■ **Texto dado**
☆ ☆ ☆ ☆ ☆ ☆ ☆

Sostengo por ello mi condición de ciudadano del mundo, como se declaró el viejo Diógenes, por encima de las fronteras arbitrarias, de las razas y etnias, ideologías o creencias, y me siento con el deber moral de exigir un presente libre de absolutos y de fundamentalismos; un planeta sostenible en el que reinen la justicia, la libertad, la paz y la solidaridad... porque sin ellas no concibo modo alguno de reivindicar la vida.
Manifiesto, igualmente, mi vocación de habitar el tiempo azaroso y complejo en que me ha tocado respirar y mi ambición por vivir en él despierto. Así como deseo hacer público mi compromiso íntimo de ser leal y coherente con lo que siento y pienso, de intentar estar a la altura mi humilde retórica y de defender mi posición con la palabra como único arma que acepto esgrimir, objetando el uso de cualquiera otra que hiera, atormente, destruya o mate.
Y cuando pregono mis deseos quiero hacerlo firme, sin gritar, pero con letra clara y minúscula. Pues es tristemente sabido que desde siempre se han perpetrado incontables fechorías en defensa de la Unidad, de la Justicia, del Partido, de la Libertad, de la Guerra Santa, de la Paz y de la propia Vida y, como dice Pániker, “en cuanto comienzan las palabras con mayúsculas, comienzan los crímenes”.

☆ ☆ ☆ ☆ ☆ ☆ ☆

Entradas de datos almacenados:
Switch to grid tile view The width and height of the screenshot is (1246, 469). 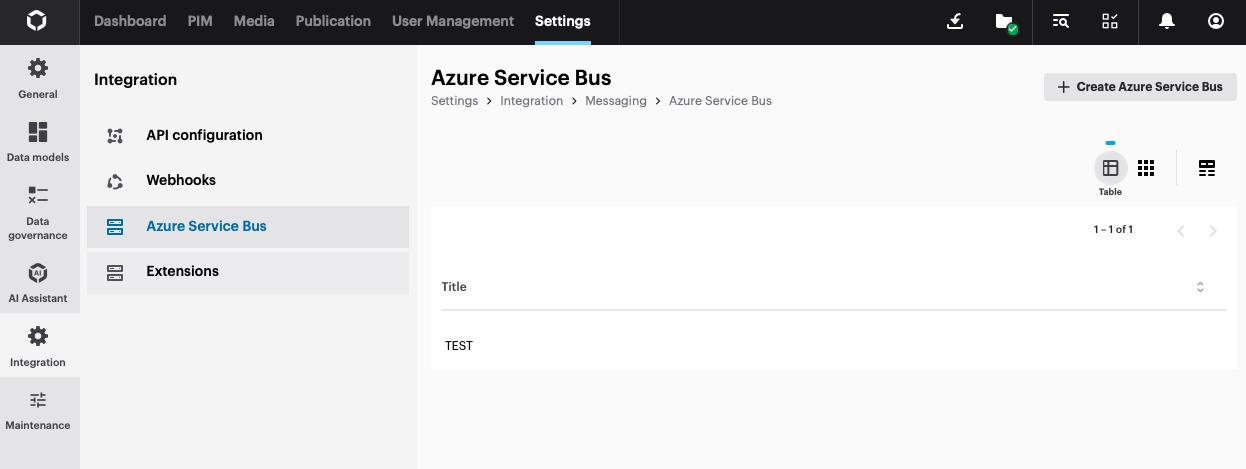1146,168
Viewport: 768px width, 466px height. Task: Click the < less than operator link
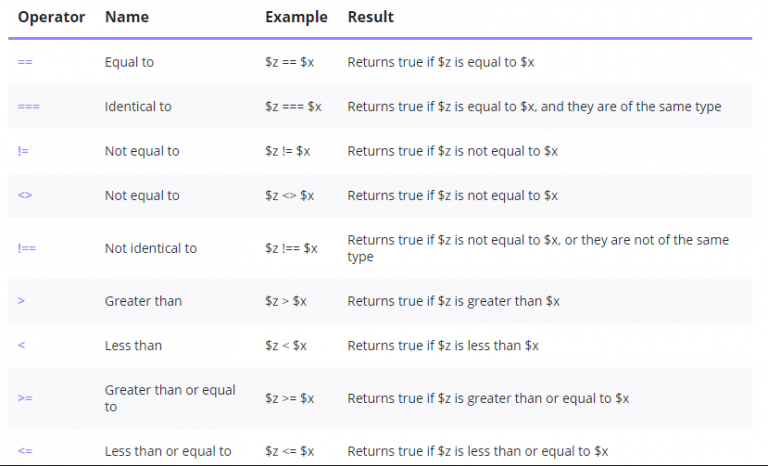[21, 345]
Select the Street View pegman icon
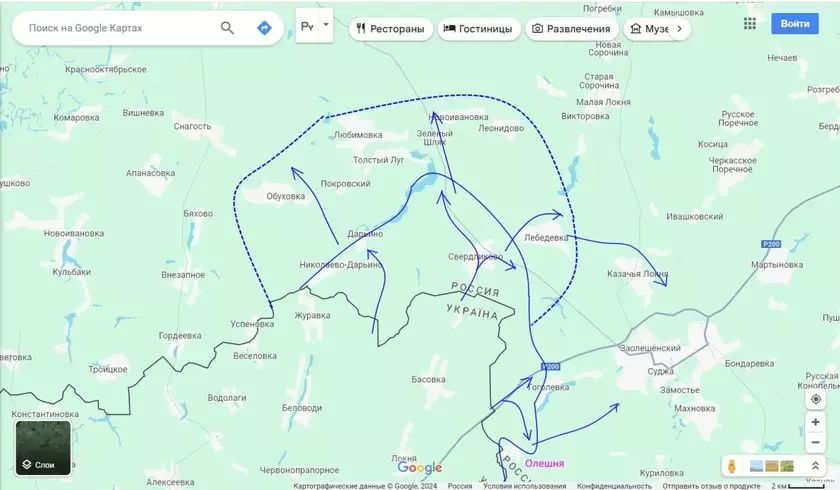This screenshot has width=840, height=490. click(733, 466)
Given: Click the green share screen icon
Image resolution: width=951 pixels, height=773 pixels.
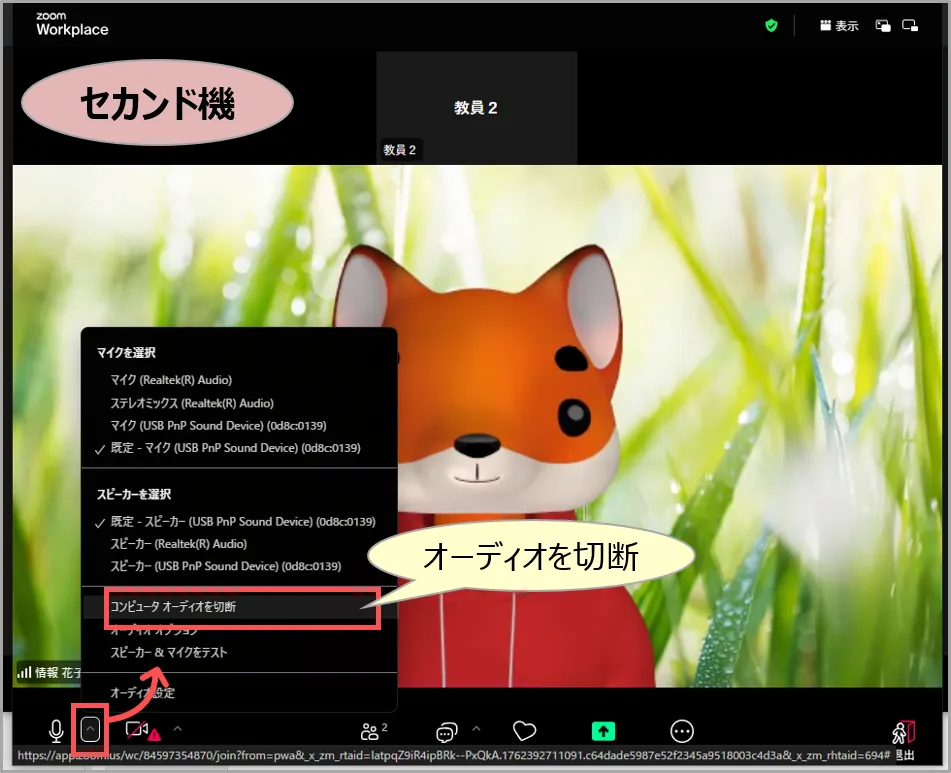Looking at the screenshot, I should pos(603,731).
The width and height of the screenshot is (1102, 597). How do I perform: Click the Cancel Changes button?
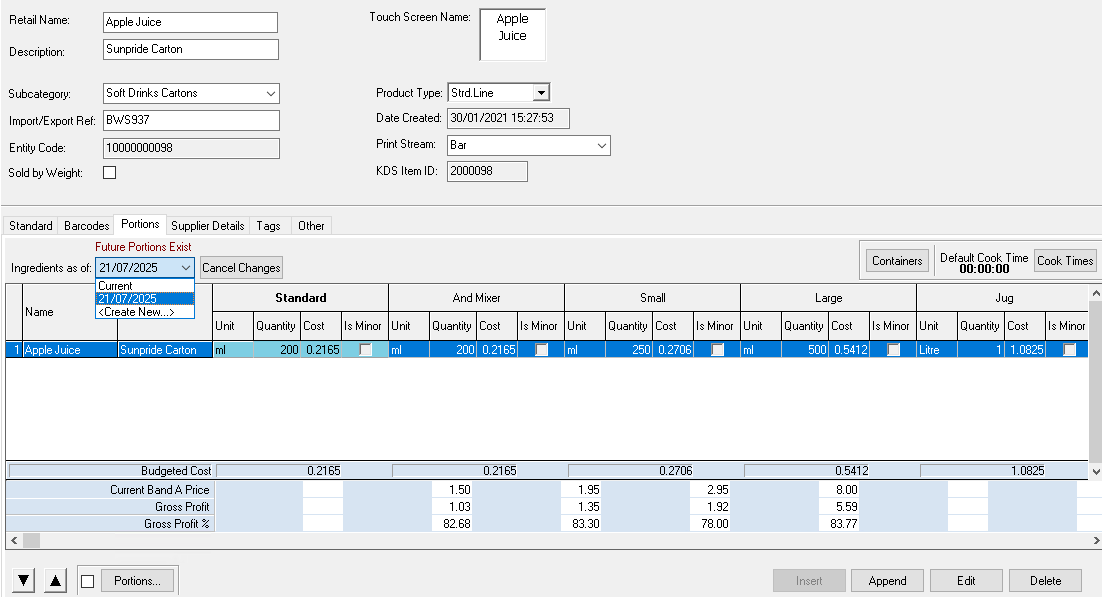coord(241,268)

☆ ☆ ☆ ☆ ☆ ☆ ☆

■ **Ejercicio**
Continúa el manifiesto sobre la ciudadanía del mundo a partir de su última oración, en primera persona y con el mismo registro.

■ **Respuesta escrita**
Y, cuando me manifiesto, lo hago también por honrar la grandeza del ser humano que hay detrás de cada una y cada uno de nosotros y para agradecer infinitamente el delicado regalo que es la vida, el despertar cada día y poder sentirme más o menos pleno, pero siempre vivo.
Y lo hago aquí, en estos días entrañables, asumiendo sin pretensiones la identidad que me confiere llevar el nombre que me nombra. Yo que soy lo que conozco y lo que ignoro; lo que digo y lo que callo; lo que hago y omito hacer. Yo que soy un poco lo que soy, y otro poco lo que persigo...
Uno más en el mundo, yo: vuestro amigo, humildemente vuestro igual y, en ese sentido, vuestro hermano.